(Stored data)
▽

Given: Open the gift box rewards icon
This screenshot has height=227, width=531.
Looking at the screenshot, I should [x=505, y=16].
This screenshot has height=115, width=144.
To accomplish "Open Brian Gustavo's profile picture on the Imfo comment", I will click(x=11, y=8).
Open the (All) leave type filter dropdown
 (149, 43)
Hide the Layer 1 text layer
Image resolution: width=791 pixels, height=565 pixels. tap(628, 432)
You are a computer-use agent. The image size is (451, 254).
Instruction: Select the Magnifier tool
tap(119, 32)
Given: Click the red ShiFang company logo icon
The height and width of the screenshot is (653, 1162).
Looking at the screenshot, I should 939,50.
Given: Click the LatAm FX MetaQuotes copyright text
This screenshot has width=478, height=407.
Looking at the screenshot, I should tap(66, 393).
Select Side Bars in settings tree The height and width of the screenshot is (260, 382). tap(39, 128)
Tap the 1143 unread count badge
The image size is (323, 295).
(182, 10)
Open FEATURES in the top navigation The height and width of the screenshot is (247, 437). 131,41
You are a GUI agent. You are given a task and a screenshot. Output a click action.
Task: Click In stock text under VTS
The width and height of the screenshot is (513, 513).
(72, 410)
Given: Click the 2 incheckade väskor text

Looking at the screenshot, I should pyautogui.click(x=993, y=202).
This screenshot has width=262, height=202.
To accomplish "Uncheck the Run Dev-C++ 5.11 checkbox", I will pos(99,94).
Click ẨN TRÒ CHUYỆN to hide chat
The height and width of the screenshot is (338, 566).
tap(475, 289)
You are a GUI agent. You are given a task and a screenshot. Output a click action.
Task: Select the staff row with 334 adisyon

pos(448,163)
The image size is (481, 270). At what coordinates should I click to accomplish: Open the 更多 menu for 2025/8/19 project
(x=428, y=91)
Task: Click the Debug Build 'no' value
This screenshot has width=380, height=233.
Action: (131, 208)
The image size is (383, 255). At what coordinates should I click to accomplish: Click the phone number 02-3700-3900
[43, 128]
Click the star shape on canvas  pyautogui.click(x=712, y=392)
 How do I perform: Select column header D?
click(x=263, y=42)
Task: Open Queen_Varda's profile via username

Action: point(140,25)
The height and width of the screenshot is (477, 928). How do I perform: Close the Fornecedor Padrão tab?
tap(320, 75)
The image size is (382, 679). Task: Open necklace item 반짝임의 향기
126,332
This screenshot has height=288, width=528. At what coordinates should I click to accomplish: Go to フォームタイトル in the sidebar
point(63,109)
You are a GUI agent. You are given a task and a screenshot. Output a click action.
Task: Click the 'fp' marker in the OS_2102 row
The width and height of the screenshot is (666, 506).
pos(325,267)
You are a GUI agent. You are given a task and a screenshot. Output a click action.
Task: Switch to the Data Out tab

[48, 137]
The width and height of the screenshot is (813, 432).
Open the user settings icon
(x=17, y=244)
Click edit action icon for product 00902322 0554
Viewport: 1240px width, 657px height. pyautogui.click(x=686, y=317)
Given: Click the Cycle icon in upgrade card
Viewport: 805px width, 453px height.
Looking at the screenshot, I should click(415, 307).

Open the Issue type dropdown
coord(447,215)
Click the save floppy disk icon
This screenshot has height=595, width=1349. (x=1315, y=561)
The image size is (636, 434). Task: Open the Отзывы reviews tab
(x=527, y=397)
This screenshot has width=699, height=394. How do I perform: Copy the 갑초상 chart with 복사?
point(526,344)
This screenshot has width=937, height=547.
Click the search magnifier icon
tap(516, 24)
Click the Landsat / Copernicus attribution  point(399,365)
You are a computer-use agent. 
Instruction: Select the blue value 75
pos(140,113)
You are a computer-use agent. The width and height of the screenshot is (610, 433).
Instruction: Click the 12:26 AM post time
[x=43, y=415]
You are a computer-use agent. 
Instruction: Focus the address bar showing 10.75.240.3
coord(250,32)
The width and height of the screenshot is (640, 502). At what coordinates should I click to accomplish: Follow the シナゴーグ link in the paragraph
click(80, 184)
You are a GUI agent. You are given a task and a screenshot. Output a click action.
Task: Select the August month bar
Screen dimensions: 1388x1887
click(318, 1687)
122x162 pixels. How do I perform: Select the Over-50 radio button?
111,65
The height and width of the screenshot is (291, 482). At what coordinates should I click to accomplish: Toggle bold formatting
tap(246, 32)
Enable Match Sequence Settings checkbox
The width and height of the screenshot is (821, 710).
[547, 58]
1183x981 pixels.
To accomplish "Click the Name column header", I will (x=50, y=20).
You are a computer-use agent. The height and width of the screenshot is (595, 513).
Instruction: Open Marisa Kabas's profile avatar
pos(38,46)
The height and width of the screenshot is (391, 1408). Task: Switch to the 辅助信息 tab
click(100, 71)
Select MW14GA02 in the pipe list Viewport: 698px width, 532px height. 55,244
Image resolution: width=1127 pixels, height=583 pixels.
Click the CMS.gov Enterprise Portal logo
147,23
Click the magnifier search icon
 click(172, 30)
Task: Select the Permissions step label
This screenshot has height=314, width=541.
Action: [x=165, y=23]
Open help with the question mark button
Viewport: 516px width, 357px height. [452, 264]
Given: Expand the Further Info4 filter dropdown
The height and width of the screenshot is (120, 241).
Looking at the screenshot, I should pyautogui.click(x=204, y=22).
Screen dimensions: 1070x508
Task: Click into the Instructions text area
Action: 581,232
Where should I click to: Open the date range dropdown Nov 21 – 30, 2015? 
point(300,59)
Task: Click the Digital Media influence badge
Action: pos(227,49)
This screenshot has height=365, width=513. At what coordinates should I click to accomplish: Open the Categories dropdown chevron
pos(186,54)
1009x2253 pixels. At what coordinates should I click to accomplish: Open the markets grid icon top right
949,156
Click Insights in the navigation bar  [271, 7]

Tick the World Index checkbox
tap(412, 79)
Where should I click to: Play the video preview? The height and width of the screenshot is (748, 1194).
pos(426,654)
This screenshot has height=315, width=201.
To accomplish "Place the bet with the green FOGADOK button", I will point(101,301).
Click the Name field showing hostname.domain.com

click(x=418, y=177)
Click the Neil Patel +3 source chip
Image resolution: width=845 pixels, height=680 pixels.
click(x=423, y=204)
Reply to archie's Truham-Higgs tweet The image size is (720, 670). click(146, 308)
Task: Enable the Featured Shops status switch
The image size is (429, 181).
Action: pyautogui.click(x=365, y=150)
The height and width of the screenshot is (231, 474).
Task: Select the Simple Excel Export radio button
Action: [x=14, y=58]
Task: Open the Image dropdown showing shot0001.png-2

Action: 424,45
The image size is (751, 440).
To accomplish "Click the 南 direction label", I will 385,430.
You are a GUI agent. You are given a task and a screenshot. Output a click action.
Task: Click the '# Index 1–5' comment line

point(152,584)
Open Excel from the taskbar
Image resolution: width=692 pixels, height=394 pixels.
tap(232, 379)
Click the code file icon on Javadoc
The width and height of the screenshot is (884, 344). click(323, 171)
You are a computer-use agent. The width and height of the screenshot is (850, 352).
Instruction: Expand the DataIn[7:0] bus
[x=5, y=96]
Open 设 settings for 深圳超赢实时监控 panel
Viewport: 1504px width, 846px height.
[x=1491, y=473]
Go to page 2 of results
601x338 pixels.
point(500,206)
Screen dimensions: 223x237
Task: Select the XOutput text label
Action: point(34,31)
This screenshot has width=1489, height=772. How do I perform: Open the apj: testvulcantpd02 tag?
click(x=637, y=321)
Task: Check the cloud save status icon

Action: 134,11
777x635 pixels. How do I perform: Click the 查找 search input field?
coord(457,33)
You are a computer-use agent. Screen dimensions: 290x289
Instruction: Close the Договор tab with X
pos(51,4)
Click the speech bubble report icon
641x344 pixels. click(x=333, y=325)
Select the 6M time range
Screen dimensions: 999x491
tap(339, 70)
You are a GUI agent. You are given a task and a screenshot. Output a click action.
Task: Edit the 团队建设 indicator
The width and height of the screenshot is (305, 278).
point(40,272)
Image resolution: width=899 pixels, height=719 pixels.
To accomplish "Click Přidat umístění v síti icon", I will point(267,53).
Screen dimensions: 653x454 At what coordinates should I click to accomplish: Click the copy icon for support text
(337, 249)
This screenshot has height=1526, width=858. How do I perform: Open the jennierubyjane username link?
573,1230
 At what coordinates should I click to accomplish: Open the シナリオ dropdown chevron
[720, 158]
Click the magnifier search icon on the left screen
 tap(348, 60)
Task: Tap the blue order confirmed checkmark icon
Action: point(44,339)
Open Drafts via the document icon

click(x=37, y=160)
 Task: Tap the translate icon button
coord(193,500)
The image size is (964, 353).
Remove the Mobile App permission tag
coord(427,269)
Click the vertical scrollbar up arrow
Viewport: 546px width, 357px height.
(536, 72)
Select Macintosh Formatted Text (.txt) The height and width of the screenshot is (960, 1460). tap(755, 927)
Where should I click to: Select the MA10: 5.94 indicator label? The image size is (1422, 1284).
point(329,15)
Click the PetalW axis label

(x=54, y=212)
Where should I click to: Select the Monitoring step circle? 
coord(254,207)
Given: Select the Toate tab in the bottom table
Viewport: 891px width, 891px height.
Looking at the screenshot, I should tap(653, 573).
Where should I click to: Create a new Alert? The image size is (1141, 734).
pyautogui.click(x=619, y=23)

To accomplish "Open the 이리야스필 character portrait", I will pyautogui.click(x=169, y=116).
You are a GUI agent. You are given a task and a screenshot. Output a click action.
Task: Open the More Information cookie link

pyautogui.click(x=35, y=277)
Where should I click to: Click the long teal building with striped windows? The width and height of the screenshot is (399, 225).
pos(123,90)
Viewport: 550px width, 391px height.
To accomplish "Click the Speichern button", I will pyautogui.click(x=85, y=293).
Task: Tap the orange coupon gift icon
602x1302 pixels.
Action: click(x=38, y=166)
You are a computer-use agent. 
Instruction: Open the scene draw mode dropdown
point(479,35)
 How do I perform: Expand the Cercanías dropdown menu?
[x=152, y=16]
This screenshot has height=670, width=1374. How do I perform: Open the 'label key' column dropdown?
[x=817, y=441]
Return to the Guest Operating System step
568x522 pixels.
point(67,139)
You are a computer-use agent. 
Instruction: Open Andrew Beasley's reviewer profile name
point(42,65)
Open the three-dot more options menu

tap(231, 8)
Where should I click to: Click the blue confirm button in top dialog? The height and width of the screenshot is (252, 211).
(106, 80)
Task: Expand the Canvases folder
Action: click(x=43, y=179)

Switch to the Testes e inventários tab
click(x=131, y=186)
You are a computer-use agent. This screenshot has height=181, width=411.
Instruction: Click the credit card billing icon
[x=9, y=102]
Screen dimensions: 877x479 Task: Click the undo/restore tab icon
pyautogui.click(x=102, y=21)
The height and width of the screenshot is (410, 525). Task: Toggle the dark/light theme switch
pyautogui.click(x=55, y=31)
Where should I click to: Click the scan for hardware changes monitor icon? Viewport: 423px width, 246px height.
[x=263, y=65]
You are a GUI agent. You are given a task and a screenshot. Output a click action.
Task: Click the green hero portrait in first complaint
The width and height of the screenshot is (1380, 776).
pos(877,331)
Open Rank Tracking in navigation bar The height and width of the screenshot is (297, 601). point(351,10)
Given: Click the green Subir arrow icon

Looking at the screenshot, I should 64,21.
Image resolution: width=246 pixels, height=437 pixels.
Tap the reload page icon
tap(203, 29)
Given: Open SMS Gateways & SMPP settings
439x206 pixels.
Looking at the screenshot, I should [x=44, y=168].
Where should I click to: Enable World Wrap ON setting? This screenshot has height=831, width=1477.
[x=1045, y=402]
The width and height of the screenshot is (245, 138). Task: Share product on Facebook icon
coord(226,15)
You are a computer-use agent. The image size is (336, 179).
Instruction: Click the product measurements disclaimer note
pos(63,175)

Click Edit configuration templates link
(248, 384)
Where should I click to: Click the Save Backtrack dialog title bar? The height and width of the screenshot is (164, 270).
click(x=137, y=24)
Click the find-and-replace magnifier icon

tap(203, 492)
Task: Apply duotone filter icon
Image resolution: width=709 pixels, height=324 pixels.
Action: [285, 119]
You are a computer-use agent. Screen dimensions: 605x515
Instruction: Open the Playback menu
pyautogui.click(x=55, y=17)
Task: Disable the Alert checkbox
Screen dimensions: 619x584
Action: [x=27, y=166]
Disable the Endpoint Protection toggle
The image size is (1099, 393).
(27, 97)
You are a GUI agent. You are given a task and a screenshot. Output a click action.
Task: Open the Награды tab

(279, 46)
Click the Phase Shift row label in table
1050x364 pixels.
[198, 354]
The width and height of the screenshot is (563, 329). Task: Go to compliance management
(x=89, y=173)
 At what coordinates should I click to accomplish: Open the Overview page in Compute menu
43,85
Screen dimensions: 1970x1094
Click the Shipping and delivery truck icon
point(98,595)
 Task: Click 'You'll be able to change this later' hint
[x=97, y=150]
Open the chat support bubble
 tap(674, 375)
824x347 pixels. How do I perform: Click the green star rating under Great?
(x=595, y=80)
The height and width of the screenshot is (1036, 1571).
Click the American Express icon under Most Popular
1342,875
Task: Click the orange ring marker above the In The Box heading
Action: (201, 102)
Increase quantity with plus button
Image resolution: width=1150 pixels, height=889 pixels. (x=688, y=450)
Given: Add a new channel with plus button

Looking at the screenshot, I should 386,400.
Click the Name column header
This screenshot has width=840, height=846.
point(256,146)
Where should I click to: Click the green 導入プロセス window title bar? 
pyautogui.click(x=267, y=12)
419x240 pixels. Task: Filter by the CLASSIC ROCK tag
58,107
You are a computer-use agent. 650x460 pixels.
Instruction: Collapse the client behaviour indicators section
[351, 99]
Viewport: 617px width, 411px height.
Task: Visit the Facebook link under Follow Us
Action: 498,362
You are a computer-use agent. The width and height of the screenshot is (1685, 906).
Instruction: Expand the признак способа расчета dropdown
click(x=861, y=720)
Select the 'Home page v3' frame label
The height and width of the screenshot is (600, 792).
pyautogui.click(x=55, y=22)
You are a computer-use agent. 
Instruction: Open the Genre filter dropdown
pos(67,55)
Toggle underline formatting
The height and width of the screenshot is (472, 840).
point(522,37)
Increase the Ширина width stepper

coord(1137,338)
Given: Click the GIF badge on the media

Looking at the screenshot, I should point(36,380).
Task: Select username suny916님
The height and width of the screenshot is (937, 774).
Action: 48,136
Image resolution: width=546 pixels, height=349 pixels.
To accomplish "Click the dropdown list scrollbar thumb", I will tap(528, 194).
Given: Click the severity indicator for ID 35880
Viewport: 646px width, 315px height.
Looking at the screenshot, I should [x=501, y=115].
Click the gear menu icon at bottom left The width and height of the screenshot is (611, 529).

△

** WHAT THIS TASK INVOLVES **
Only a number is wanted here: the tally of lines in the entries that include the word "navigation".

** TASK OUTPUT **
3